L’action d’EDRP en faveur des enfants les plus démunis sur le plan éducatif (dans la rue, on « apprend la vie », mais on n’acquiert pas les fondements d’une culture émancipatrice, une culture que l’on peut partager avec les autres êtres humains) s’inscrit donc, à son échelle, dans un processus fondamental qui est, de fait, le meilleur antidote aux dérives violentes et fanatiques.
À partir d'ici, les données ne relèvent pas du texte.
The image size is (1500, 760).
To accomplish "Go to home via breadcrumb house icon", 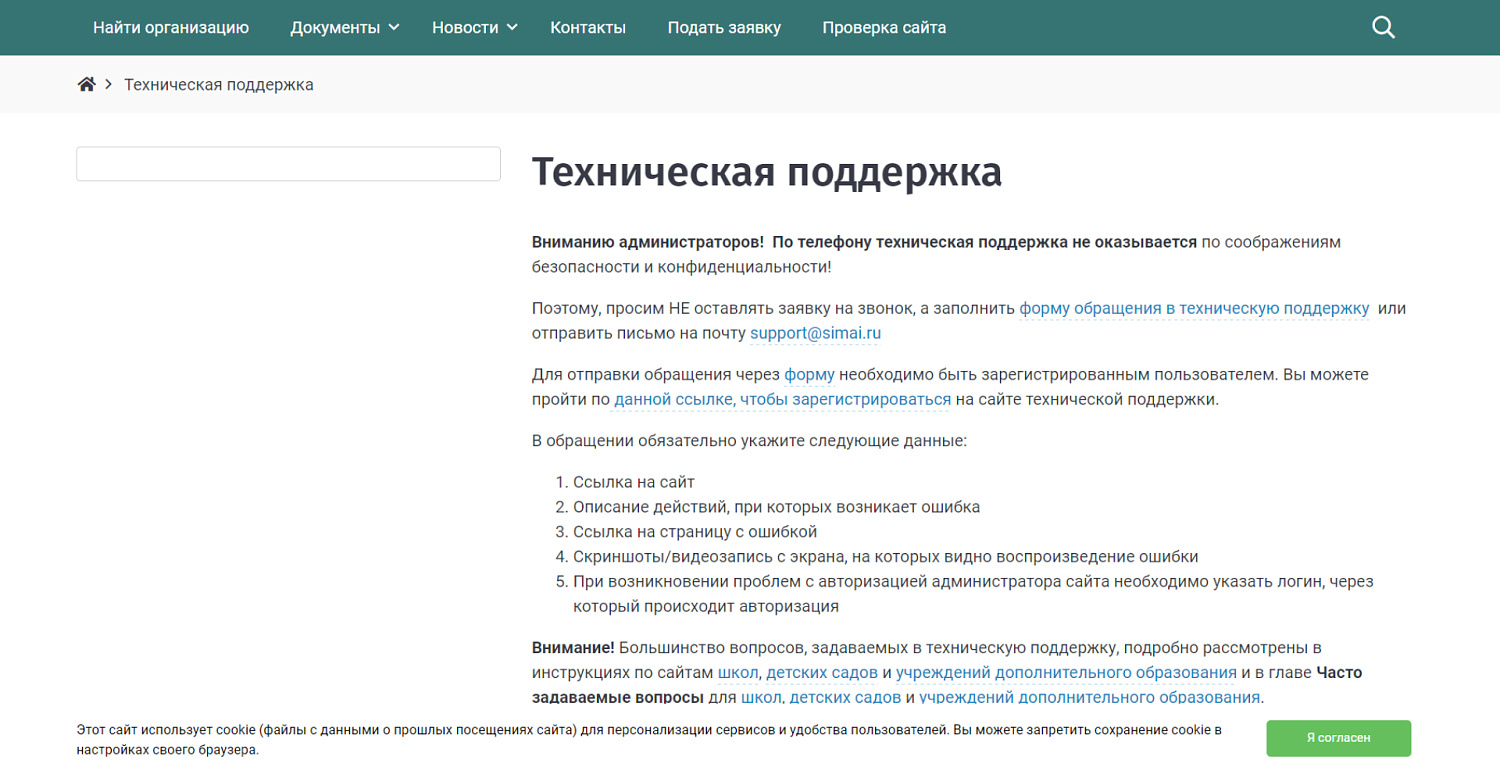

L’autre problème tout aussi fondamental est la réalité économique de l’Inde. Dans ce pays, pourtant présenté comme en voie de modernisation extrêmement rapide, 92 % de la population travaillent dans l’économie pudiquement appelée « informelle » (la rue et les petits boulots). Ces travailleurs contribuent à hauteur de 63 % au revenu intérieur brut, à 50 % de l’épargne et à 40 % des exportations. Ces chiffres, issus des données nationales et publiés dans We are poor but so many (Ela R. Bhatt, Oxford University Press, 2006), ouvrage relatant la longue et fructueuse expérience d’un syndicat de femmes hors-castes à Ahmedabad, nous invitent à relativiser les discours triomphalistes sur l’Inde de Bangalore et des ordinateurs, de Mumbai et de Bollywood. La réalité de ce pays est que la classe moyenne capable de s’acheter des voitures Tata ne représente qu’une faible proportion des Indiens, et que cette proportion ne s’élève plus depuis une dizaine d’années. Comme s’il était entendu – et c’est ce que pense Ela Bhatt – que de toute façon, les pauvres sont laissés à la dérive et abandonnés à l’auto-organisation. C’est aussi ce que tendrait à prouver l’action des associations d’habitants de bidonvilles comme la National Slum Dwellers Federation / Mahila Milan, ou Mahila Chetna. Ces associations regroupent des pauvres et les pouvoirs publics les aident un peu à organiser la vie dans les bidonvilles, à la condition qu’elles ne remettent pas en question ce monde. C’est une discrimination bien connue, qui rabaisse les pauvres et les hors-castes et veut les maintenir au pied de la hiérarchie sociale. Mais une démocratie ne peut se fonder sur un tel mépris de quelques groupes sociaux.

L’on peut craindre que la violence qui découle de cette injustice majeure ne cesse pas dans les temps à venir.